TX2-Jetpack3.3 -TensorRT- buildCudaEngine fails

I have two deep network structure, both using TensorRT and having IPlugins in them. They were working well when I was using Jetpack 3.1 on TX2. I have upgraded it to Jetpack 3.3 without installing Opencv and Visionworks, and then installed OpenCV3.4(It is unrelated to the networks but needed for my project). Now one of the networks working well again, but the other one returns error during buildCudaEngine method of TensorRT. Details of the error shown below:

[GIE] Original: 29 layers
[GIE] After dead-layer removal: 29 layers
[GIE] After scale fusion: 29 layers
[GIE] Fusing fc6-1 with relu6
[GIE] Fusing fc7 with relu7
[GIE] After vertical fusions: 27 layers
[GIE] After swap: 27 layers
[GIE] After final dead-layer removal: 27 layers
[GIE] After tensor merging: 27 layers
[GIE] After concat removal: 27 layers
[GIE] Graph costruction and optimization completed in 0.00105677 seconds.
[GIE] cudnnEngine.cpp (87) - Cuda Error in initializeCommonContext: 4 (Could not initialize cudnn, please check cudnn installation.)
[GIE] cudnnEngine.cpp (87) - Cuda Error in initializeCommonContext: 4 (Could not initialize cudnn, please check cudnn installation.)
[GIE] failed to build CUDA engine

I don’t know whether this is a problem of TensorRT or cuDNN or TX2, but I post it here.
I would appreciate any help if anyone knows whether there is a solution to this or the meaning and reason of the error so that I can check stuffs on my code.

Thanks in advance.

Hello,

Cuda error 4 ususally points to a memory dereference error.
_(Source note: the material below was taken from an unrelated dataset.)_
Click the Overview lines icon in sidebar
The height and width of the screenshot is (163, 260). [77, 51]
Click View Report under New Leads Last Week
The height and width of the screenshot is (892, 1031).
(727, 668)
An exception occurred on the device while executing a kernel. Common causes include dereferencing an invalid device pointer and accessing out of bounds shared memory. All existing device memory allocations are invalid. To continue using CUDA, the process must be terminated and relaunched.
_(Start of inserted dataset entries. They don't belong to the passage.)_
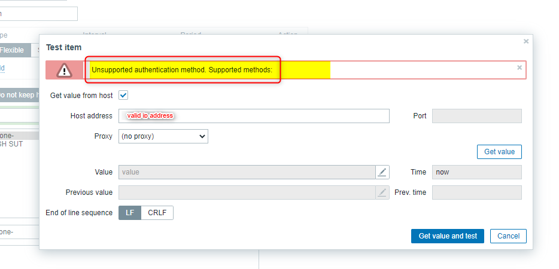This screenshot has width=559, height=269.
Task: Focus the Host address input field
Action: 254,116
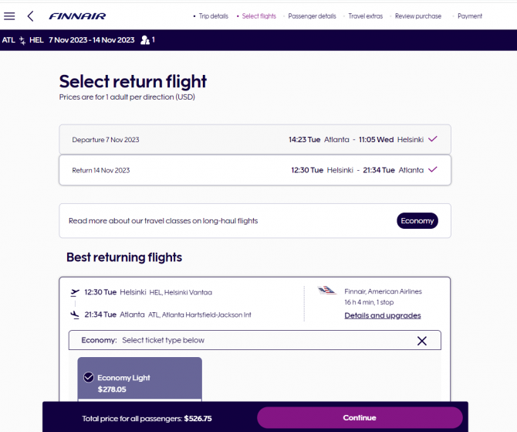The width and height of the screenshot is (517, 432).
Task: Open the Passenger details step
Action: [x=312, y=16]
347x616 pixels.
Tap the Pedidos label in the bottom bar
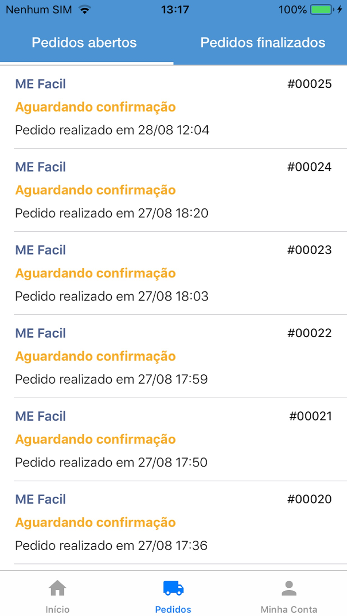point(173,610)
Consider trying example code to rule out jetpack3.3 installation/config issues? (Unlikely, since one of your networks already works with jetpack3.3). Also review your code for possible dereference issues.

If you continue to have this errors, please share a small repro package (containing source, model, dataset) which would help us debug.

Thanks for the reply, I will review my code and try the example code as well. I’ll let you know if I can solve the issue.

Hi again NVES,

I’ve solved the issue. I was using thrust::copy to transfer the weights to plugin layer. I realized that without using thrust::copy I don’t get any error. Therefore, instead of thrust::copy, using cudaMemcpy solved my issue. However, I still don’t know why thrust::copy does cause error on Jetpack3.3 but not on Jetpack 3.1.

Thanks again.